Most of the time, reward functions will output numbers in the [0,1] range; yet, it is not strictly required. However, if multiple rewards are used at the same time (multi-objective reinforcement learning), users will want to make sure that they have similar ranges, otherwise the agents could be biased towards one or another reward function.

For example, we will implement a simple function that encourages agents to fill their personal battery.

from smartgrid.rewards import Reward

class FillBattery(Reward):

    def calculate(self, world, agent):
        # `storage_ratio` is the current ratio of energy in the battery
        # compared to the battery's maximal capacity, where 0 indicates
        # the battery is empty, whereas 1 indicates the battery is full.
        # This fictitious reward function should encourage agents to fill
        # their batteries, thus give high reward to full batteries.
        # Returning the ratio itself is a very simple way to do so!
        return agent.storage_ratio

Such a simple reward function could be implemented by a simple Python function, however, using a class for reward functions allows more complex mechanisms, e.g., to memorize previous elements. Let us consider a second example, in which we want to encourage the agent to gain money by rewarding the difference with the previous step.

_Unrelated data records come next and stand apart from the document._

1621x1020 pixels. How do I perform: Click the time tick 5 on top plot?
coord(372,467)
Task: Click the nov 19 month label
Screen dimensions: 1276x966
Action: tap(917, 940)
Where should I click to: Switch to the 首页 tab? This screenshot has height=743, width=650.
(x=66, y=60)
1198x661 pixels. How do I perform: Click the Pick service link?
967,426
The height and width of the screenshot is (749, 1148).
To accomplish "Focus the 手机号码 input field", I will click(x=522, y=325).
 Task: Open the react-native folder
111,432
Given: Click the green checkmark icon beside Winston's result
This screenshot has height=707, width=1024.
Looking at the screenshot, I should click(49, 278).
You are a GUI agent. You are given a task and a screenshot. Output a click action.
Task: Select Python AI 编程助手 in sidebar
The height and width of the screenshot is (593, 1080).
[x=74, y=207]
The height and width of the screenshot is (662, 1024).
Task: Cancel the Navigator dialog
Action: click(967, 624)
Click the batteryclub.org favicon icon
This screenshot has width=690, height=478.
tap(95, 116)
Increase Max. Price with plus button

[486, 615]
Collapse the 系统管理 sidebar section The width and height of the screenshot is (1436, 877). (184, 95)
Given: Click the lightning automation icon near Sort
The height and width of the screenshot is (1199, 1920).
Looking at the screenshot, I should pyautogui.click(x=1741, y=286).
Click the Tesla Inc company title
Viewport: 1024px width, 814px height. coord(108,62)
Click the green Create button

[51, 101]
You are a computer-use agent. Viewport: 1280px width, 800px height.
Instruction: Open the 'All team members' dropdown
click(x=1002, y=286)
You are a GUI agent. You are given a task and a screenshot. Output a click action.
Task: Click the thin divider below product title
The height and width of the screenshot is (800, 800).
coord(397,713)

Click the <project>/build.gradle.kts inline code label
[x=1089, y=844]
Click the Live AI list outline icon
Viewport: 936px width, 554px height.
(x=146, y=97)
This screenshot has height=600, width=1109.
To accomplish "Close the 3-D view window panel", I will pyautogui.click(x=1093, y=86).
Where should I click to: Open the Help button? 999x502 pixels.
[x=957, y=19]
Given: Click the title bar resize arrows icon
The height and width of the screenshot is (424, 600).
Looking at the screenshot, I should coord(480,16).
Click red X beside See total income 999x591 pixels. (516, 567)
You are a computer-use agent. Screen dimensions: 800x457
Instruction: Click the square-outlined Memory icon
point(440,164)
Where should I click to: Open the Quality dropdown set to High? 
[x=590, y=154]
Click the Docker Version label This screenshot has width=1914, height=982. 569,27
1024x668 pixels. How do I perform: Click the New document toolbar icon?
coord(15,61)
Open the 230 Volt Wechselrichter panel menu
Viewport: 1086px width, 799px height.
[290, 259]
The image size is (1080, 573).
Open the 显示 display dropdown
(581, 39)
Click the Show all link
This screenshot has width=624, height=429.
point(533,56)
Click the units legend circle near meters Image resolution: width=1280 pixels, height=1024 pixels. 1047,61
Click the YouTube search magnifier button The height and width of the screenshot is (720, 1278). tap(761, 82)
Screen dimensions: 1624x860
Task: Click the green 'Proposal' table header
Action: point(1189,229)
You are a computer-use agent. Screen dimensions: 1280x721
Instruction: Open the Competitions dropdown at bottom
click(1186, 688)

from smartgrid.rewards import Reward

class GainMoney(Reward):

    def __init__(self):
        super().__init__()
        self.previous_payoffs = {}

    def calculate(self, world, agents):
        # Get (or use default) the payoff at the last step.
        previous_payoff = self.previous_payoffs.get(agent)
        if previous_payoff is None:
            previous_payoff = 0
        # The new payoff (in [0,1]).
        new_payoff = agent.payoff_ratio
        # Memorize the new payoff for the next step.
        self.previous_payoffs[agent] = new_payoff
        # When `new_payoff` > `previous_payoff`, the difference will be
        # positive, thus effectively rewarding agents when they have more
        # money than at the previous time step.
        reward = new_payoff - previous_payoff
        return reward

    def reset(self):
        self.previous_payoffs = {}

Note that, when such a mutable state is used within a reward function, the reward function must override the reset() method, to reset the state. This ensures than, when the environment is reset, reward functions can be used “as good as new”.